● **BRANO DEL DOCUMENTO**:
_ _ _ _ _ _ _
E io pago. Lo diceva Totò in “47 morto che parla”, lo dice anche il povero distributore che decide di portare, di solito da Hollywood, un film nel proprio mercato nazionale. Legittimamente, paga al produttore o all’agenzia internazionale il diritto di proiettarlo nelle sale, del proprio Paese, ma non solo quello. No, perché c’è un segreto di Pulcinella ai festival internazionali, che vi farà sorridere, a voi che la Mostra Internazionale d’Arte Cinematografica di Venezia (e Cannes, Locarno, Berlino, San Sebastian e Toronto e via elencando) la vedete - beati voi - solo nei servizi dei tg che di solito parlano per massimo 7 secondi dei film nei concorsi e in anteprima e per 70 di red carpet tutti uguali. Un’intervista può costare cara in un Festival. Molto cara.
No, non parliamo della fatica, dei chilometri, delle telefonate che possono volerci per farla. Qualche anziano signore o signora, maestra o maestro di giornalismo, inviati che si son fatti grandi rassegne cinematografiche e Olimpiadi nella trincea di hotel pentastellati e ancora se ne vantano neanche fosse il Vietnam, vi racconteranno di come hanno conquistato gli scalpi di divi, grandi cineasti, produttori. E in parte saranno aneddoti circondati di un’aura eroica esagerata, ma almeno nella sostanza veri. C’è stato un tempo in cui bastava avere spirito d’iniziativa, credibilità, uno sguardo originale e riuscivi a intervistare anche i nomi più complicati, autori di capolavori, vincitori di Oscar. Valeva, non sempre ma spesso, il tuo valore di giornalista, la tua professionalità e sì, anche la bella figura che avresti fatto fare a chi aveva brigato per farti essere davanti a quel genio, a quella bellezza stordente, a quel talento straordinario.
_ _ _ _ _ _ _
● **DATI RIPORTATI**:
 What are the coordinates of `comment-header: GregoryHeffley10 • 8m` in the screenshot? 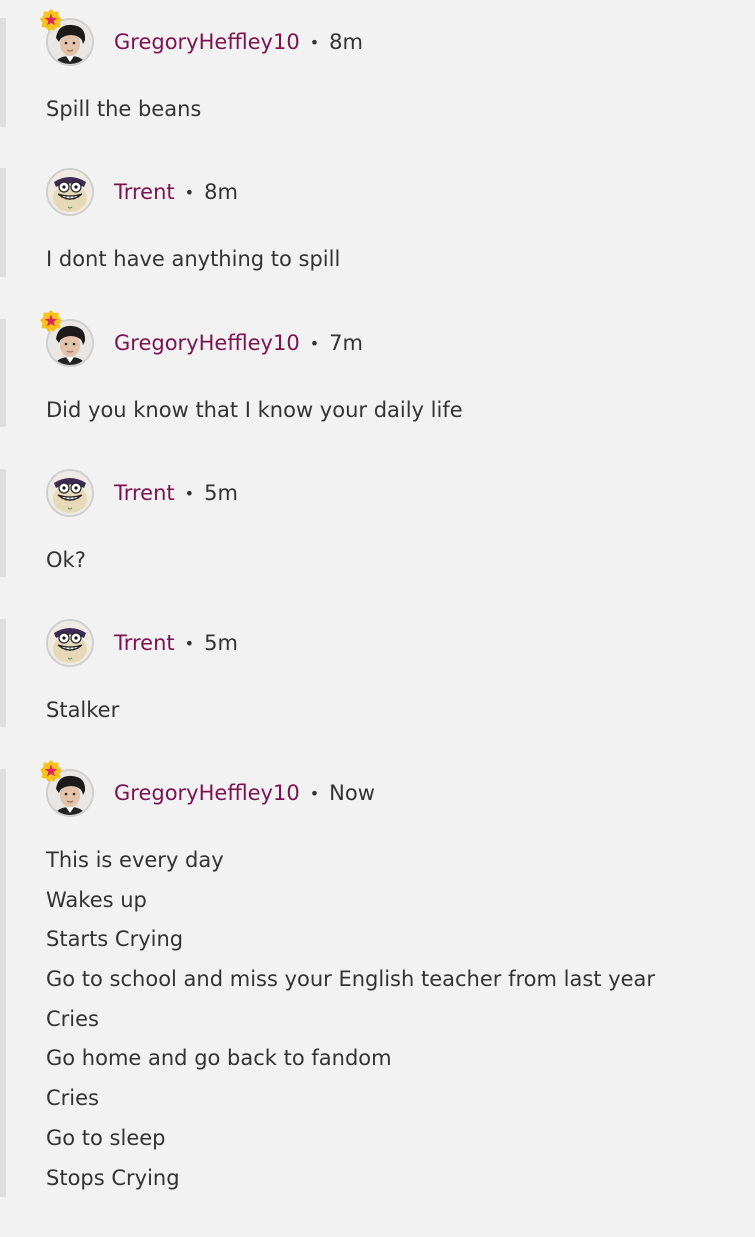 It's located at (202, 38).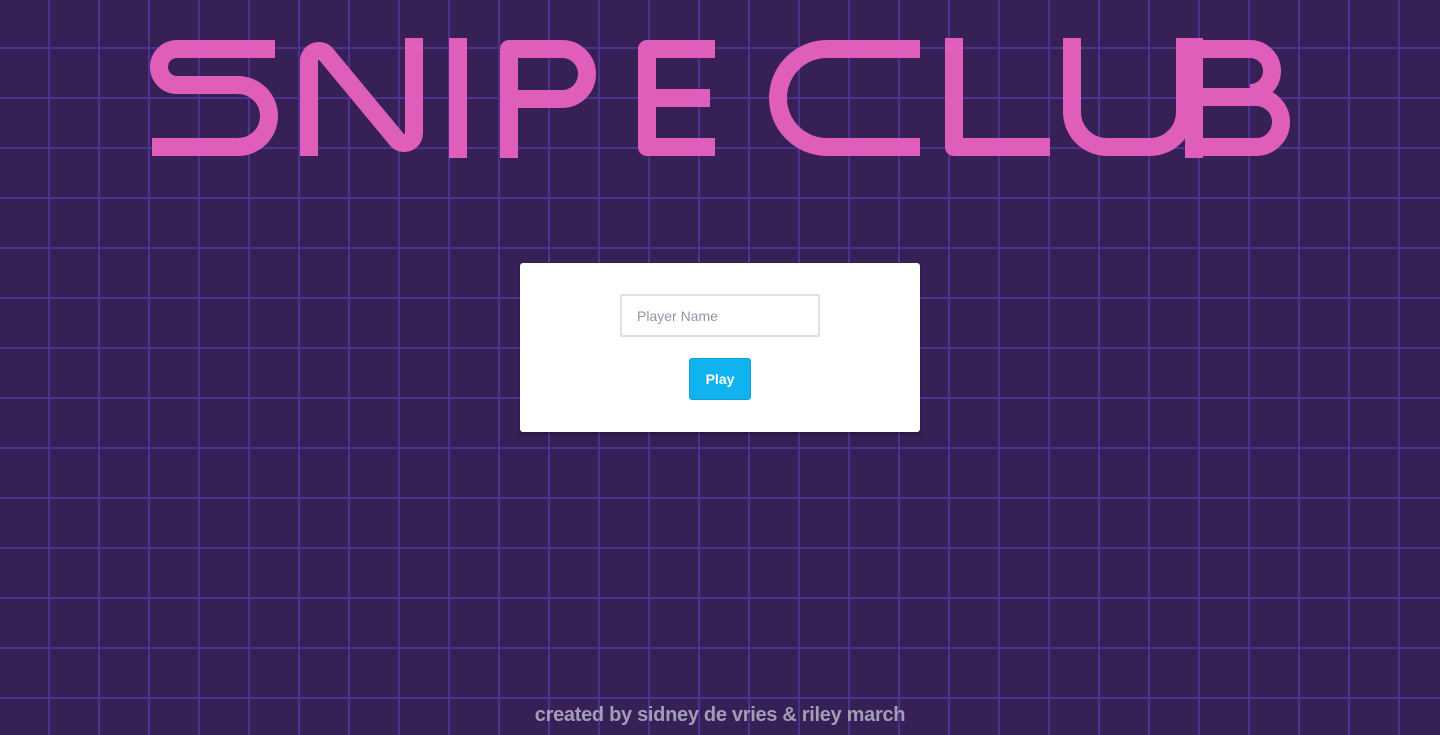 The width and height of the screenshot is (1440, 735). I want to click on credits-text: created by sidney de vries & riley march, so click(720, 715).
_ _ _ _ _ _ _
● **DA SVOLGERE**: Secondo il brano sui festival cinematografici, per quanti secondi al massimo i servizi dei tg parlano dei film in concorso e in anteprima? L'elenco non ha alcun ruolo in questa attività.

● **RISPOSTA**: Per un massimo di 7 secondi.